Great locations but obviously some minor disappointment at the missed ports. It happens, and they were minor disappointments in the grand scheme of things. The debark tour we took was an utter shambles, which was another shame, and the less said about the DJ on the ship the better, but that doesn’t detract from great staff otherwise, stupidly good service, great food and drink, and great destinations visited.

A more detailed summary post-cruise (but not the cruise travelogues) can be read here: Ruby Princess: Dry Dock Changes, Panama Canal Transit Cruise, Worst Cruise Ship DJ Ever.

So that’s all the travelling we did in 2023. Our current expectation with a few days we can still book is that we’ll be doing less cruising in 2024 for a number of reasons, but we’ve still got an overnighter in Rotterdam on P&O Aurora (a first time on that ship) to look forward to, a round-UK cruise for the first time with a hop back aboard Regal Princess for the chance to visit Ireland and Scotland by ship for the first time, and a transatlantic (a first!) planned on Caribbean Princess (another first, surprise!) that will also see a few new ports and a first time in Morocco for Marie. Fingers crossed that all happens.

§ **List of tasks**:
1 - Reproduce the stretch of the cruise recap from "A more detailed" through "that all happens.".
2 - In one to three sentences, explain why, according to the cruise recap, the missed ports, the debark tour and the ship's DJ did not spoil the trip for the writer.

§ **Supplied data**:
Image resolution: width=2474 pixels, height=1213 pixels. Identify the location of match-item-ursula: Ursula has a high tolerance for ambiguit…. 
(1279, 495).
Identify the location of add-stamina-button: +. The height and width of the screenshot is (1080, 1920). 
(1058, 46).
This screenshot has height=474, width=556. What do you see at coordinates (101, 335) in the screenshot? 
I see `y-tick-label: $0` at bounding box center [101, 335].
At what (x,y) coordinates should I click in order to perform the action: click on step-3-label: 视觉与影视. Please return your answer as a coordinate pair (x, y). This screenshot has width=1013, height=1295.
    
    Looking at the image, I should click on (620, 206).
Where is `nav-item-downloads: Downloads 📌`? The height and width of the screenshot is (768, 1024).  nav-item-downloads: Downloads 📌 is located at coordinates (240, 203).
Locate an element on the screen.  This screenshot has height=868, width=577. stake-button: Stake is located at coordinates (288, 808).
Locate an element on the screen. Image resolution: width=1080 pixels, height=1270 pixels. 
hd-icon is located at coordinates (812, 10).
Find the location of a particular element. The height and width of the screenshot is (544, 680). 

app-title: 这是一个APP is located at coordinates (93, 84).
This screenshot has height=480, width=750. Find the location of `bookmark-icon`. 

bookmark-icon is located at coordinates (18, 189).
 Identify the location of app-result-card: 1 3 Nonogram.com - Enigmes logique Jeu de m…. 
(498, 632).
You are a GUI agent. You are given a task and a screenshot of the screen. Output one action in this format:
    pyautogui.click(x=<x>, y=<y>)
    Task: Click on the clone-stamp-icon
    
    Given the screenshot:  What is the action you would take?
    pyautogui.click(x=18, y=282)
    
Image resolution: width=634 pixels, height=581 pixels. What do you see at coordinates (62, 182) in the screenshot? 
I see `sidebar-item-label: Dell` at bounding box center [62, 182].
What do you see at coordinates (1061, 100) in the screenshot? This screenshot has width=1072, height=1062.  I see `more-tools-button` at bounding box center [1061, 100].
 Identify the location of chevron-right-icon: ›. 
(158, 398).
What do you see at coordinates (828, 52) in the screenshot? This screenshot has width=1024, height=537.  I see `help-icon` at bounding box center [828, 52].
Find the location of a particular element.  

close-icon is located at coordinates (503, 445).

§ **Responses**:
1 -
A more detailed summary post-cruise (but not the cruise travelogues) can be read here: Ruby Princess: Dry Dock Changes, Panama Canal Transit Cruise, Worst Cruise Ship DJ Ever.

So that’s all the travelling we did in 2023. Our current expectation with a few days we can still book is that we’ll be doing less cruising in 2024 for a number of reasons, but we’ve still got an overnighter in Rotterdam on P&O Aurora (a first time on that ship) to look forward to, a round-UK cruise for the first time with a hop back aboard Regal Princess for the chance to visit Ireland and Scotland by ship for the first time, and a transatlantic (a first!) planned on Caribbean Princess (another first, surprise!) that will also see a few new ports and a first time in Morocco for Marie. Fingers crossed that all happens.

2 - The writer calls the missed ports minor disappointments in the grand scheme of things and notes that such things happen. The poor debark tour and the DJ do not detract from the otherwise great staff, very good service, great food and drink, and great destinations visited.